This was a timely discussion for me.

I had a chat with a friend who is demoing a popular threat detection network appliance the other day.

He’s a network admin and was thrown off by the sales pitch the vendor gave where they insisted they don’t use signatures. (cntd...)

So I had to launch into a 40 minute long diatribe on the semantics and politics of the term “signature” as it relates to security. To do what the product did, it absolutely did have to use signatures as part of some detections. But the term “signature” is considered unmarketable.

We in infosec have this unfortunate habit of losing ownership of our terminology to sales, marketing, and media. Buzzwords are key, to the peril of technical accuracy.

“Signatures” are not necessarily the static code strings of 1999 and are quite useful in exploit detection.

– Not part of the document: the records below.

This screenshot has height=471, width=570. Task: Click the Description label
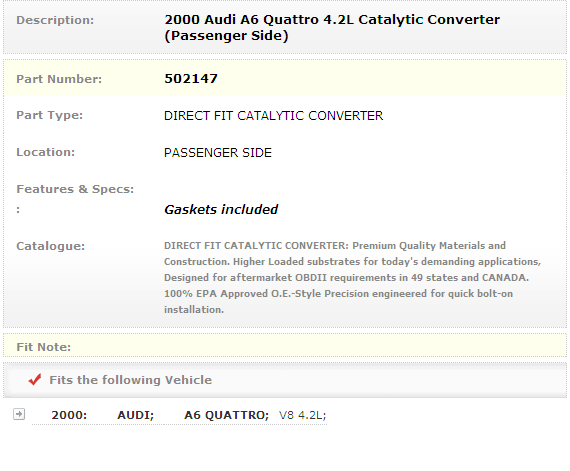pos(55,20)
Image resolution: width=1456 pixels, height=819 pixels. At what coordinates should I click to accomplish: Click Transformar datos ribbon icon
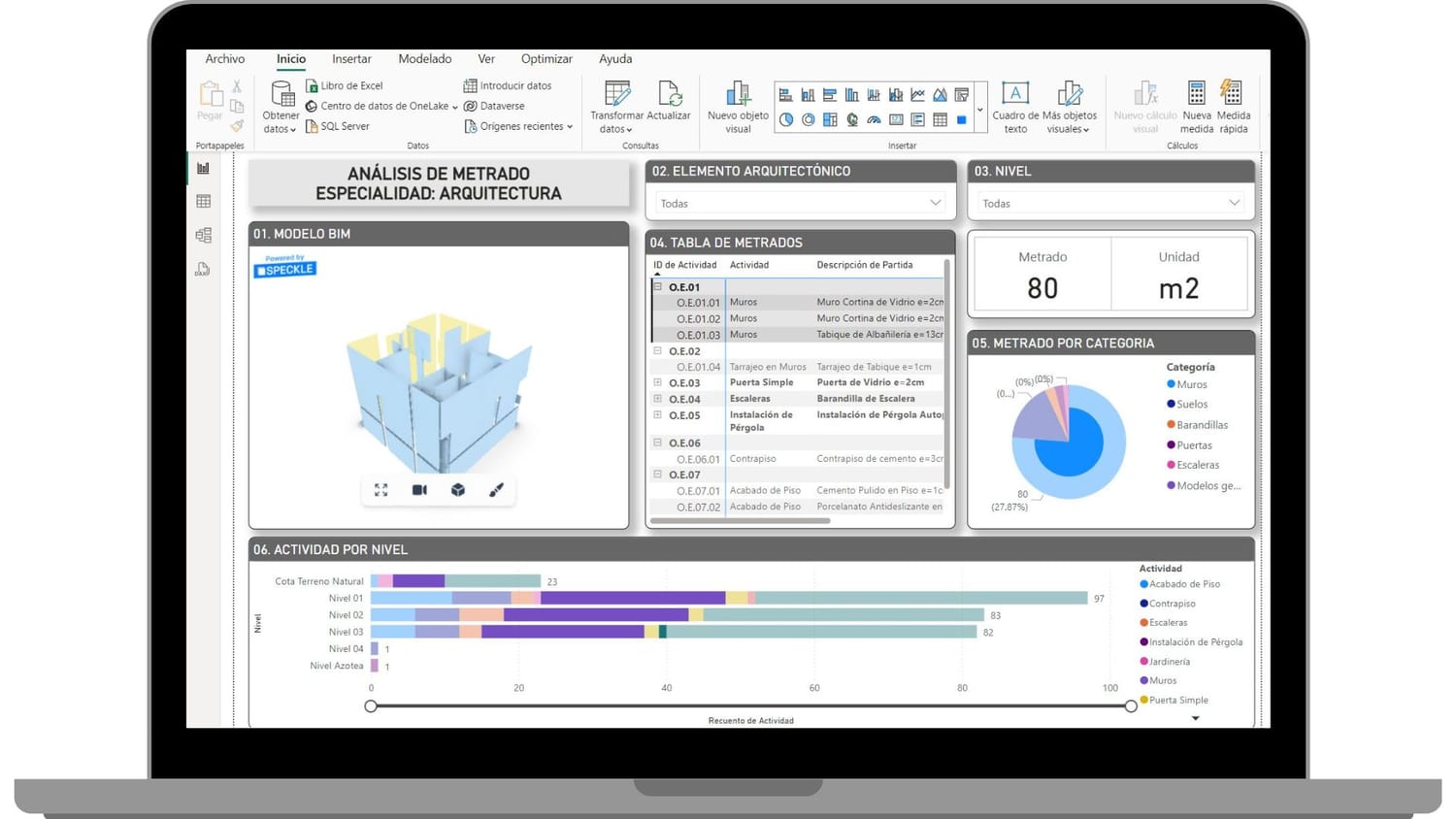(617, 107)
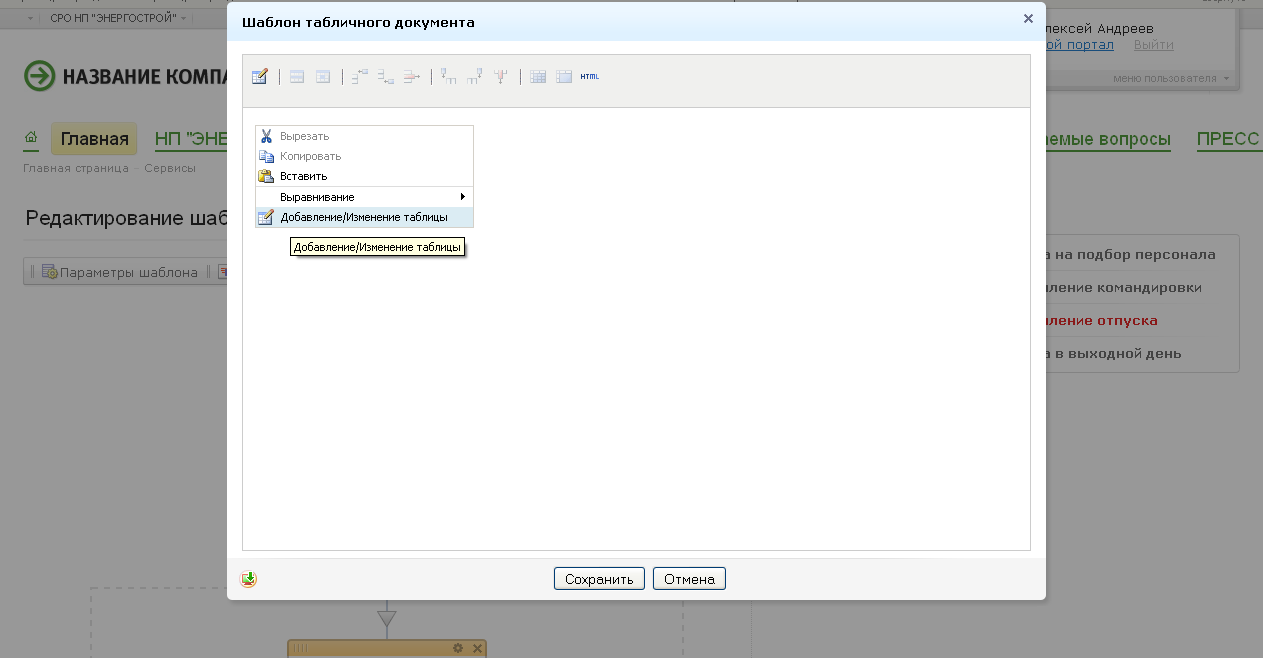The image size is (1263, 658).
Task: Click insert column before toolbar icon
Action: coord(449,77)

And just because a product combines behavioral or statistical data with some combinations of static strings or regular expressions, that doesn’t mean their product is “signature free” or purely AI-based. That’s ridiculous.

In security, the concept of “defense in depth” crops up across verticals and layers and this is no exception. Use the detection tools that are useful in combination with one another to build the best layered detection possible.

Just because *static signatures* aren’t great at picking up polymorphic code or other modern malware evasion techniques doesn’t mean signatures as a general security concept should be removed or that vendors should overtly lie about their use.

Yes, there are additional ways (discussed in the aforementioned paper) to detect threats. And those should be included, combined, and pursued. Just don’t let buzzword hype limit your detection toolkit.

Oh, and I won’t name the vendor, but be very wary and ask pointed questions when any sales team tells you their detection product uses no signatures.